- Esse fato ocorre em 1 a cada 100 milhões de nascimentos
Tessa Evans, hoje com 17 meses, nasceu com a chamada Arhinia Congênita Completa.
O problema faz com que, desde os primeiros estágios no útero, não ocorra a formação de um nariz. Apesar de parecer extremamente debilitante, ela conseguiu crescer e levar uma vida saudável.
Apesar do ótimo desenvolvimento que está tendo, a má formação a impede de ter o sentido do olfato, não podendo sentir qualquer cheiro, mas ela pode tossir, espirrar e pegar um resfriado ou gripe como qualquer outra pessoa. Além disso, ela sente dificuldades em esboçar um sorrido completo.
Sua mãe, Gráinne Evans, de 30 anos, disse: “No começo, eu simplesmente não conseguia entender isso, eu nem sabia que era possível. Como é que minha filha não ia ter um nariz? Ela conseguia viver? Será que alguém seria capaz de ajudá-la?”.
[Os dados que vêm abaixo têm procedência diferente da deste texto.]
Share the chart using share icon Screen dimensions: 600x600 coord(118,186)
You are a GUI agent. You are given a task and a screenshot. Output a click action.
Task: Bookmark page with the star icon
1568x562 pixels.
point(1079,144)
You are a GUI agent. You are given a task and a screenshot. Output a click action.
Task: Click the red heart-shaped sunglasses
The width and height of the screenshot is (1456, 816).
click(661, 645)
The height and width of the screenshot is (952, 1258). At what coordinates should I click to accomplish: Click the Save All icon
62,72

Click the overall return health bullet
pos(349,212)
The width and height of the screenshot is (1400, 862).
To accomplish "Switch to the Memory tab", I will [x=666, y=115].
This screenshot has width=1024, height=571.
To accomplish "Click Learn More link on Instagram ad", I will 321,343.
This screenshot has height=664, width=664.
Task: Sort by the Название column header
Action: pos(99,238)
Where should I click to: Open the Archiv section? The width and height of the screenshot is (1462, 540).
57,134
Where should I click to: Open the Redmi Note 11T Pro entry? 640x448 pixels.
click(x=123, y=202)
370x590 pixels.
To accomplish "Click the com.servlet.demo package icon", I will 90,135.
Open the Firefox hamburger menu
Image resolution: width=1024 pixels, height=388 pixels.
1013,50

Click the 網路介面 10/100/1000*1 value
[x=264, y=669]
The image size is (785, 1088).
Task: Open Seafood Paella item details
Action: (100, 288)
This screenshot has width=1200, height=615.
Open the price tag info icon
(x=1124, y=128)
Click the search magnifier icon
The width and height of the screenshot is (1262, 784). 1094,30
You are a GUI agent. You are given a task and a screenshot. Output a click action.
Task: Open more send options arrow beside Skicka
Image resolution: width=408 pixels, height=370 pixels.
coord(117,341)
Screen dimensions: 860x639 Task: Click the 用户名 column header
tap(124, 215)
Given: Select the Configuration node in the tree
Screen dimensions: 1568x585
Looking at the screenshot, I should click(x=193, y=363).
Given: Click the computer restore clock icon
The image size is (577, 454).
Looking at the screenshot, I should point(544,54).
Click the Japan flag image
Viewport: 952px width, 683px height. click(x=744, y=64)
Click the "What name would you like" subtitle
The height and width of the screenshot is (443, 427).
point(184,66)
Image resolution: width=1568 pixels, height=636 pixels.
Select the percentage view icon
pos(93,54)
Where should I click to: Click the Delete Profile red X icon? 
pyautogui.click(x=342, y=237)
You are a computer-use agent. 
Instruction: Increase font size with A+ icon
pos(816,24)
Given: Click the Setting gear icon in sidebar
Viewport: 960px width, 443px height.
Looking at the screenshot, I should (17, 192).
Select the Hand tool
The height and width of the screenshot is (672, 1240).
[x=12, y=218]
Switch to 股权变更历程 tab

Gráinne optou por parto natural na água, mas não sabia que sua filha tinha o problema de saúde. Ela se assustou quando retirou sua filha da piscina e constatou a anomalia congênita.
Semanas após dar à luz, ela leu em vários sites que bebês como Tessa tinham o desenvolvimento mental e físico atrasados e muitos pais preferem interromper a gravidez.